株式会社マスヤ(マスヤグループ)
代表取締役 浜田 吉司
1986年慶應義塾大学経済学部卒業後、大手証券会社勤務等を経て、1994年より現職。父である先代社長から引き継いだ事業に、自ら興した事業、M&Aにより傘下とした事業を加え、現在は持ち株会社と事業会社を合わせて10社あまり、従業員約500人の企業グループを率いる。三重県と茨城県の経営品質賞各賞を各社で受賞するなど経営や地域貢献に関する表彰多数。三重大学客員教授。
※所属・役職等は取材時点のものとなります。
更新日:2021年7月7日
「おにぎりせんべい」のマスヤを中核とする企業グループ
当社は、西日本を中心にごひいきいただいている「おにぎりせんべい」を主力製品とする(株)マスヤを中核に、菓子製造、酒類製造、介護事業、ホテル、ブライダル、商社、旅行など多様な事業を展開する企業グループです。目指すところは、「地域イノベーション創造企業」とでも言いましょうか。現在は10社あまりからなる企業グループですが、私が2代目社長に就任して以降、先代社長である父の代から引き継いだ(株)マスヤなどの他に、新たに3社を起業し、多角化に対応すべく持ち株会社である(株)マスヤグループ本社を設立し、さらにM&Aにより3社をグループに加えました。
組織では、本気さも中途半端さも伝染する
私は「本気さも、中途半端さも、組織内に伝染する」と考えています。「あいつはあそこまでやるんだ、あんな凄いこともできたんだ」という本気さは「だったら自分だって頑張ろう」となって組織内に伝染します。逆に「あんないい加減でも通るんだ」という中途半端さも、「だったらこっちも真面目にやっていたら馬鹿らしい」という具合に組織内に伝染します。

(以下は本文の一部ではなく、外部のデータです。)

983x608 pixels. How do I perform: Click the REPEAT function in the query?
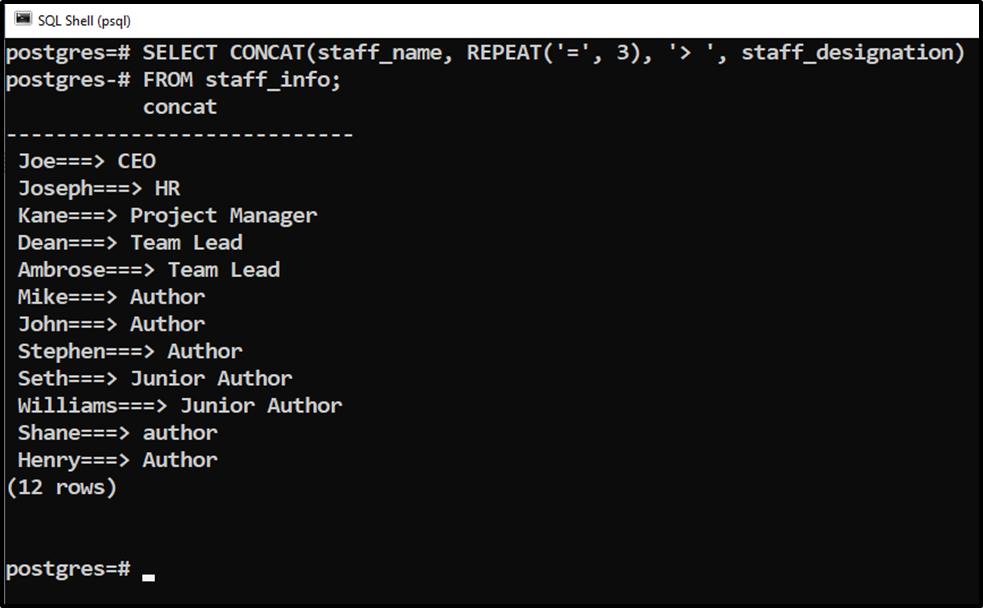pos(504,53)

地方企業にありがちなように、私が20年余り前に社長に就任した頃の当社も中途半端さ、凡庸さが染みついた状態でした。でも、それから長い期間にわたって年ごとに人材の新陳代謝が進んだ末に、中途採用の幹部登用がよい契機になり、“本気さの伝染”が起き始めているのではないかと感じます。今ではプロパー社員、特に若い社員が活性化し、“人財”が割拠すると言えるような状態になりました。「人の潜在力はすごい」とつくづく実感しています。
経営幹部の多様性から生まれるシナジー
それぞれの社長には一国一城の主として各事業会社の経営をお願いしています。私は、自分流を押し付けず見守るよう努めており、当初は内心いろいろ思いましたが、今は平常心です。各幹部には、多様なバックグラウンドから来る仕事の流儀がありますから、それを尊重するようにしています。ただ、最近は幹部同士で仕事の流儀がぶつかる場面も出るようになりました。部分最適で角を突き合わすのではなく、全体最適を見てグループのシナジーを生み出せるように導くのがグループCEOである自分の役割だと考えています。これを「欠乏マインド」と「豊かさマインド」という言葉で説いています。一国一城の意識が行き過ぎると、自分さえ良ければとパイを奪い合う「欠乏マインド」に陥ります。逆に、一致協力して全体のパイを増やして共に栄えようと考えるのが「豊かさマインド」です。どちらが優れた考え方かは、誰でも分かります。でも、実際の現場に身を置くと実践が難しいものです。そこが私たちの大切な成長テーマです。